TO DO> Print exactly the first lines of the records. Stop after the line containing "Edukacja (358, 125)", and leave every picture out.

---------- SUPPLIED ENTRIES

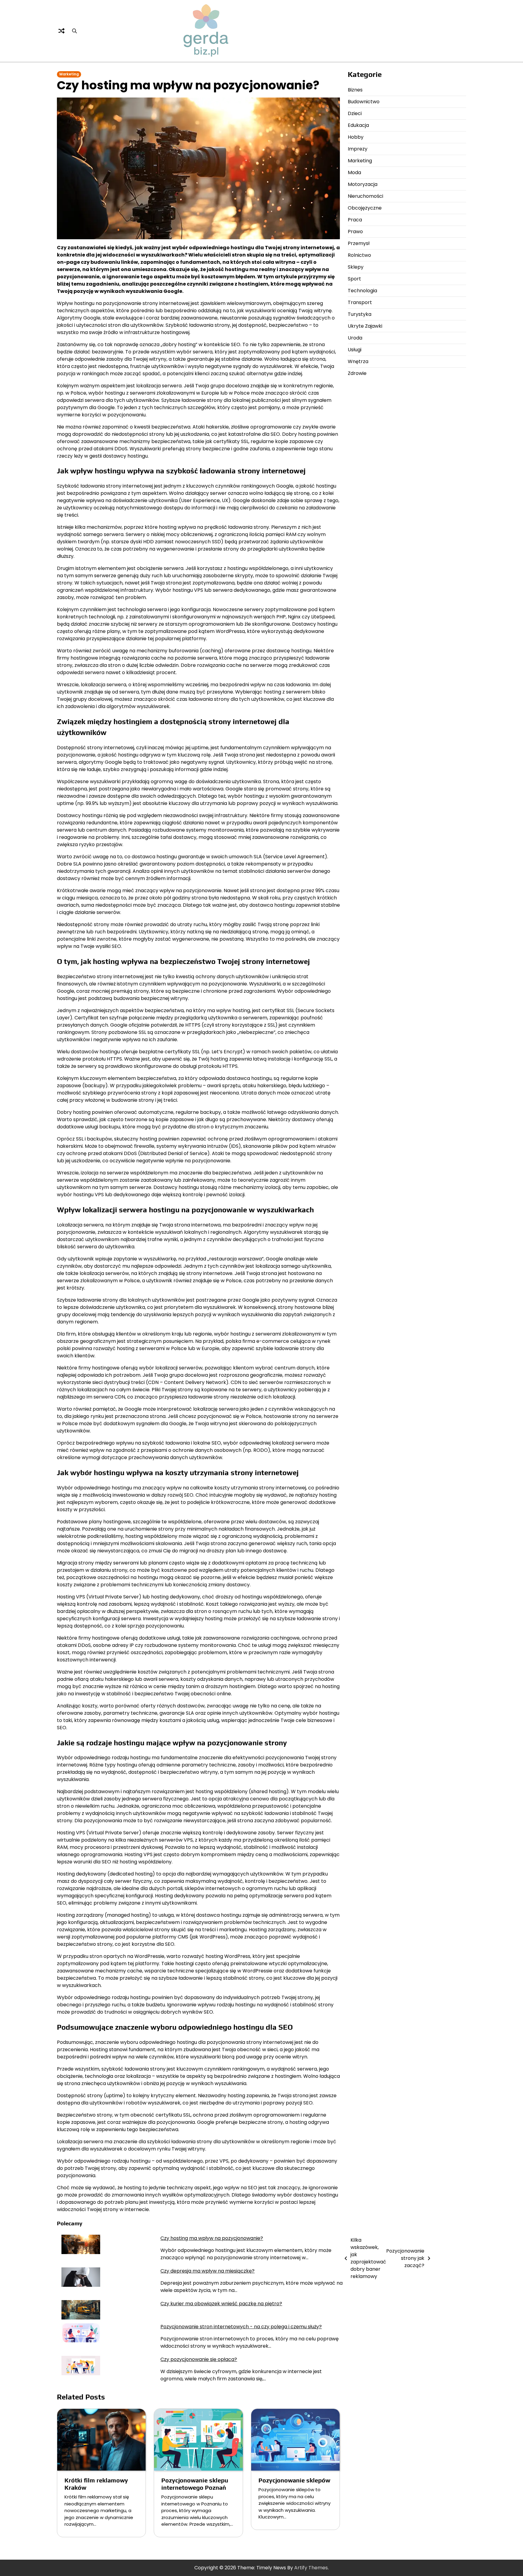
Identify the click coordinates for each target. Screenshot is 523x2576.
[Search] (74, 30)
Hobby (355, 137)
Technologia (362, 290)
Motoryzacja (362, 184)
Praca (355, 219)
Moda (354, 172)
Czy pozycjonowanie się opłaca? (198, 2359)
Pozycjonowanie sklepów (294, 2480)
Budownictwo (364, 101)
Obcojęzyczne (365, 207)
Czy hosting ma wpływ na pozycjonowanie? (211, 2238)
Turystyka (359, 314)
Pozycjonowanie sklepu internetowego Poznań (194, 2484)
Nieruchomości (365, 196)
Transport (360, 302)
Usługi (354, 349)
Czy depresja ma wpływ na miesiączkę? (207, 2270)
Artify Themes (311, 2567)
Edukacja (358, 125)
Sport (354, 278)
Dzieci (355, 113)
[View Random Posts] (61, 30)
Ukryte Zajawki (365, 326)
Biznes (355, 89)
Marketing (69, 74)
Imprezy (357, 148)
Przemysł (359, 243)
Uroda (355, 337)
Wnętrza (358, 361)
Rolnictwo (359, 255)
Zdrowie (357, 373)
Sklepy (355, 266)
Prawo (355, 231)
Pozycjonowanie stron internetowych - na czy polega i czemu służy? (241, 2326)
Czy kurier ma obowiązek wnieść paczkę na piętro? (221, 2303)
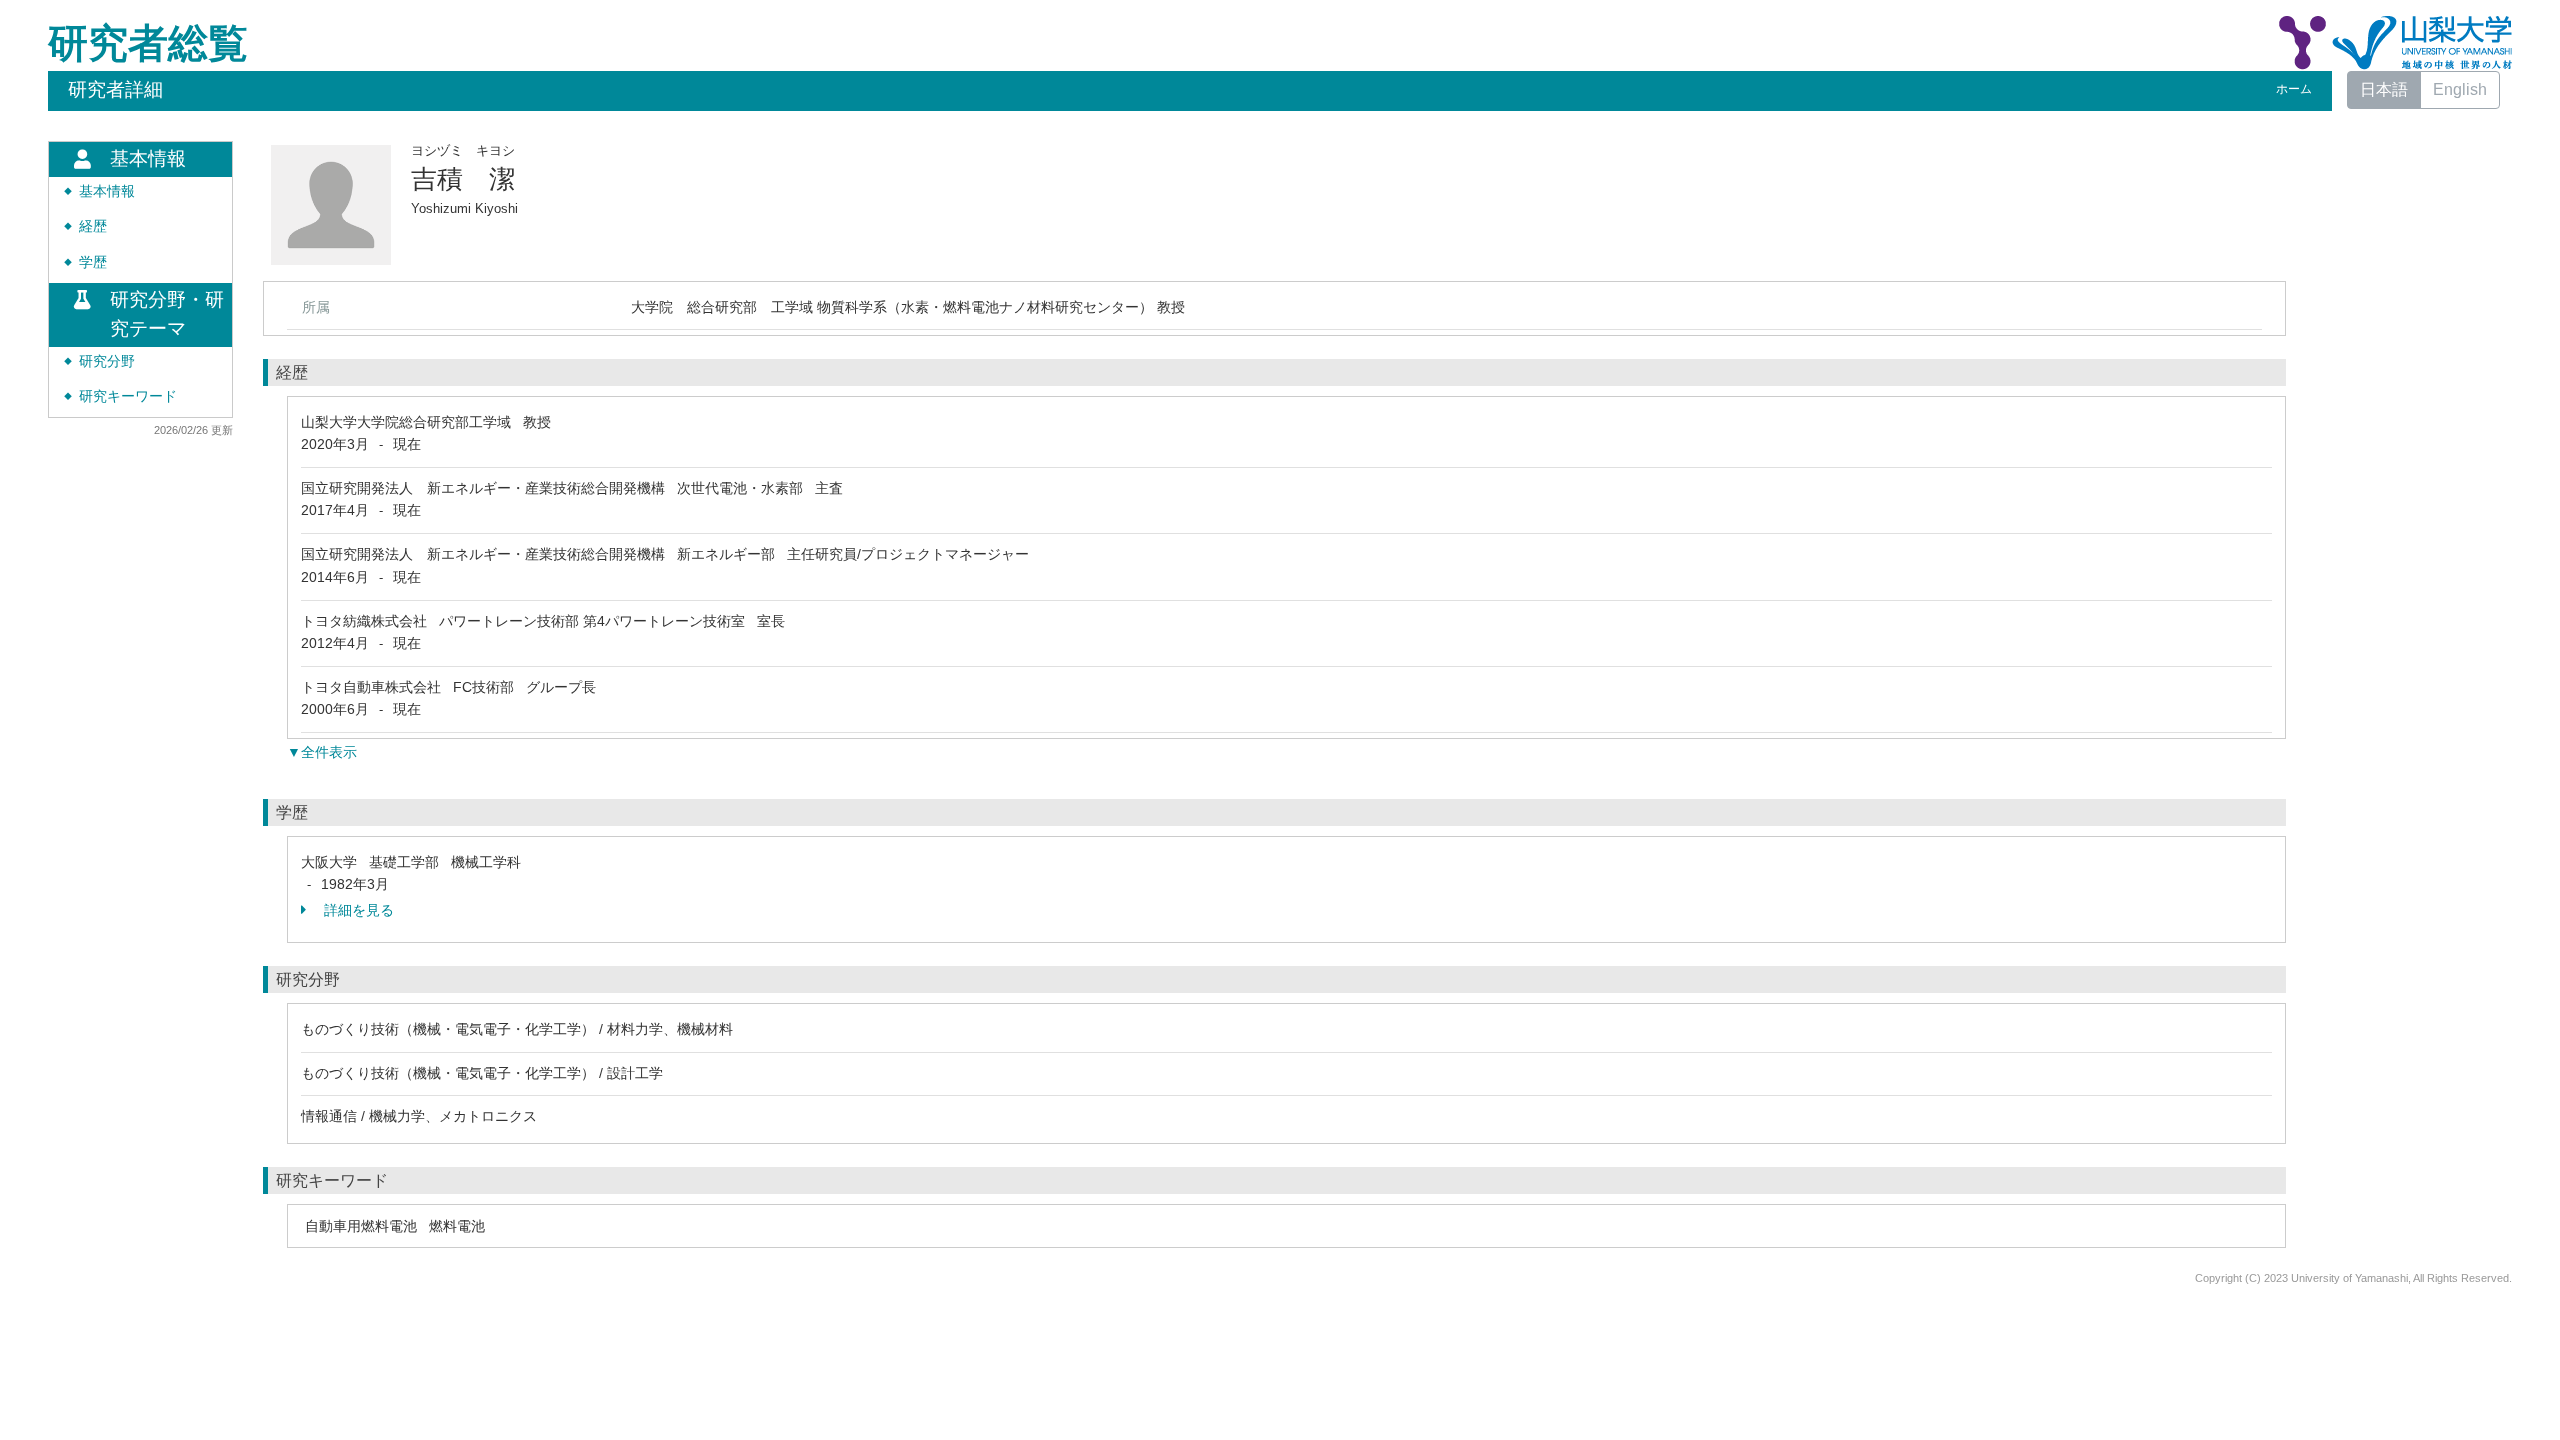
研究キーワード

--------------------

OUTPUT>
Identify the click coordinates for each target. Screenshot is 523x2576.
[Search] (74, 30)
Hobby (355, 137)
Technologia (362, 290)
Motoryzacja (362, 184)
Praca (355, 219)
Moda (354, 172)
Czy pozycjonowanie się opłaca? (198, 2359)
Pozycjonowanie sklepów (294, 2480)
Budownictwo (364, 101)
Obcojęzyczne (365, 207)
Czy hosting ma wpływ na pozycjonowanie? (211, 2238)
Turystyka (359, 314)
Pozycjonowanie sklepu internetowego Poznań (194, 2484)
Nieruchomości (365, 196)
Transport (360, 302)
Usługi (354, 349)
Czy depresja ma wpływ na miesiączkę? (207, 2270)
Artify Themes (311, 2567)
Edukacja (358, 125)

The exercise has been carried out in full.